Does anyone remember how fulfilling the Grammy Awards were last year for jazz fans? Of course we never get to see the jazz awards given away on television, but the recordings and artists who won the awards last year was certainly something to get excited about. The late great tenor saxophonist Michael Brecker takes home two Grammy awards posthumously, one for an album that could be the best jazz release of the last 25 years. Herbie Hancock takes home an award in the “Contemporary Jazz Album” category, legitimizing the category and keeping the trophy out of the hands of smooth jazz artists. Trumpeter Terrance Blanchard took home an award in the big band category for his emotional Requiem for Katrina release, and Patti Austin and Paquito D’ Rivera each receive Grammys for excellent work in the vocal and Latin jazz fields.
And then when the televised portion of the program arrived, a time dedicated almost solely to rappers, rock stars, and country singers, two fantastic things happened. Pianist Eldar took the stage and wowed the audience. And as the ceremonies came to a close, Herbie Hancock stunned the music world by taking top Grammy honors, while artists like Kanye West had to keep their respective seats.
Following the Grammy Awards, the sales of Herbie’s album shot up over 800 percent. Jazz, to at least some degree, had been put back on the mainstream map.
Then last night, the nominations for the awards given for work over the last year were released. While no one might expect a year for jazz like 2007 again for a long time, the nominations this time around, with a few exceptions, left a lot to be desired.
The Yellowjackets (a band who has tried to label themselves as everything but a smooth jazz band, even with the likes of Robben Ford and Bob Mintzer passing through, are simply that, a smooth jazz band), arrive back on the nomination board for the Contemporary Album award.

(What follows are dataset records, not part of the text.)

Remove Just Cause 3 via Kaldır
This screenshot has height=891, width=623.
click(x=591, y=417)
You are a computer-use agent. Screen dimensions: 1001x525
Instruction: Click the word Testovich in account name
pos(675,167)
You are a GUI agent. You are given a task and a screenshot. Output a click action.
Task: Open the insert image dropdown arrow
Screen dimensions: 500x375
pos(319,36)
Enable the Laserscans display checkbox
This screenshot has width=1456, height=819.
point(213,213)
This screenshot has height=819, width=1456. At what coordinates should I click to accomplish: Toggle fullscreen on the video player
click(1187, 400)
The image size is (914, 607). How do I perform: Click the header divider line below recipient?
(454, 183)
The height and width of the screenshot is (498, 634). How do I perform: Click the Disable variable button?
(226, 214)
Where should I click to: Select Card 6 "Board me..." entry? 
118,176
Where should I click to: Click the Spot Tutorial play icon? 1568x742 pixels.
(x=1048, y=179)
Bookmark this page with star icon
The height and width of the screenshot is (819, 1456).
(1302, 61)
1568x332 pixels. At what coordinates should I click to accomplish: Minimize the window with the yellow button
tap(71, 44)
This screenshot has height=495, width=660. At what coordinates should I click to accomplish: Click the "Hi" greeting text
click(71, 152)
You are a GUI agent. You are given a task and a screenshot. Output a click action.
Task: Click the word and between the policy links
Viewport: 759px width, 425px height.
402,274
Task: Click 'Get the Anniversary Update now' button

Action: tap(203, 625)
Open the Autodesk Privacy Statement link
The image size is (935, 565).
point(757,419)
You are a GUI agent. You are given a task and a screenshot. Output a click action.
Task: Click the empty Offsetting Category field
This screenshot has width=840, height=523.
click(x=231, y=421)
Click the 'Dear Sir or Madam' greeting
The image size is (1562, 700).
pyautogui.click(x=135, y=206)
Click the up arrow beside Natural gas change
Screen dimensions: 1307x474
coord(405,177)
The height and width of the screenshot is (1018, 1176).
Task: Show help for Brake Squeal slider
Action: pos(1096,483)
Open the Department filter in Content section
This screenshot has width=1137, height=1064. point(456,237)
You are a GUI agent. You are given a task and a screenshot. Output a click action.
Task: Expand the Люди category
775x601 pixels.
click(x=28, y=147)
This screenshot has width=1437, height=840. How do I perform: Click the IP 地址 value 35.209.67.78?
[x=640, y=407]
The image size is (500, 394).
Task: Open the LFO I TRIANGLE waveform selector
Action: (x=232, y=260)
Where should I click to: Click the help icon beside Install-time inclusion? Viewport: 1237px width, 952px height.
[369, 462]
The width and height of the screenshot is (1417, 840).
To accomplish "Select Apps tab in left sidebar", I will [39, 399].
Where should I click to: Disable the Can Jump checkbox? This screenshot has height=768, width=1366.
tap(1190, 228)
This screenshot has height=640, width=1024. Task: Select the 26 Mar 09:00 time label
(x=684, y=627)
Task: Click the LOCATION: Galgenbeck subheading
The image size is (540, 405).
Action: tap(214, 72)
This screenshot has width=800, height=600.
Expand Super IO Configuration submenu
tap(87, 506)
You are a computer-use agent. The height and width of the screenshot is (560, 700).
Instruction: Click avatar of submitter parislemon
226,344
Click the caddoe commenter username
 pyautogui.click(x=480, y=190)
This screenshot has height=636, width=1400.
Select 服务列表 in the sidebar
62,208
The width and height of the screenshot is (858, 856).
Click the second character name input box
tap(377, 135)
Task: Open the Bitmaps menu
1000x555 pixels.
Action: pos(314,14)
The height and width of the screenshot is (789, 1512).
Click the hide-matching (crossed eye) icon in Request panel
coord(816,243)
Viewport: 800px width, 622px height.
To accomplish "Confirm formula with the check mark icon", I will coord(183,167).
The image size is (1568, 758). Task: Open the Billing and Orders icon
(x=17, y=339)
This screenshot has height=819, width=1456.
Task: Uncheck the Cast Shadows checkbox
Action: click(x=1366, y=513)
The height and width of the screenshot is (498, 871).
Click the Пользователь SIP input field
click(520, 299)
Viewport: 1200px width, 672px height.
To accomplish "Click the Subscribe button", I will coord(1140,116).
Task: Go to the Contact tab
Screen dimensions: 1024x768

In the vocal category, Karrin Allyson, Stacey Kent and Cassandra Wilson all get nods, but for albums that all might sound a little too similar to recordings they have released in previous years.
Some very respectable nominations go to Terrance Blanchard in the Instrumental Solo division, a nomination each to Brad Mehldau and Pat Metheny in the Instrumental Album category, and Joe Lovano for his recording with the WDR Big Band and Rudfunk Orchestra in the Big Band division. These are all deserving recordings that should take home awards, with a coin toss deciding the winner between Metheny and Mehldau.
The best album of the year happens to be missing from the list, that being Roy Hargrove’s live release Earfood. Hargrove is a musician who seems to keep getting better and better when it seems not possible, and with respect for the other nominees, Earfood dwarfs any jazz album released in the last 12 months.
I certainly don’t mean to suggest that any of the nominated recordings aren’t good, because they most certainly are. I suppose I feel that maybe its similar to receiving a brand new car for Christmas in 2007, and then in 2008 receiving a gift of a nice pair of pants. While not a bad gift at all, it just doesn’t compare to how spoiled we were last year.
This poses the question: Will we ever be as spoiled as we were last year? Will the public ever have the same buzz about jazz as they did after watching the Grammy Awards last year? I suppose that is up to the musicians and the nominating committee, so we shall see.
On an interesting note, Miles Davis was nominated for a Grammy this year…sort of…for Best Album Notes. Francis Davis, the writer of the liner notes for the 50th Anniversary release of Kind of Blue appears to be the likely candidate in the Album Notes category.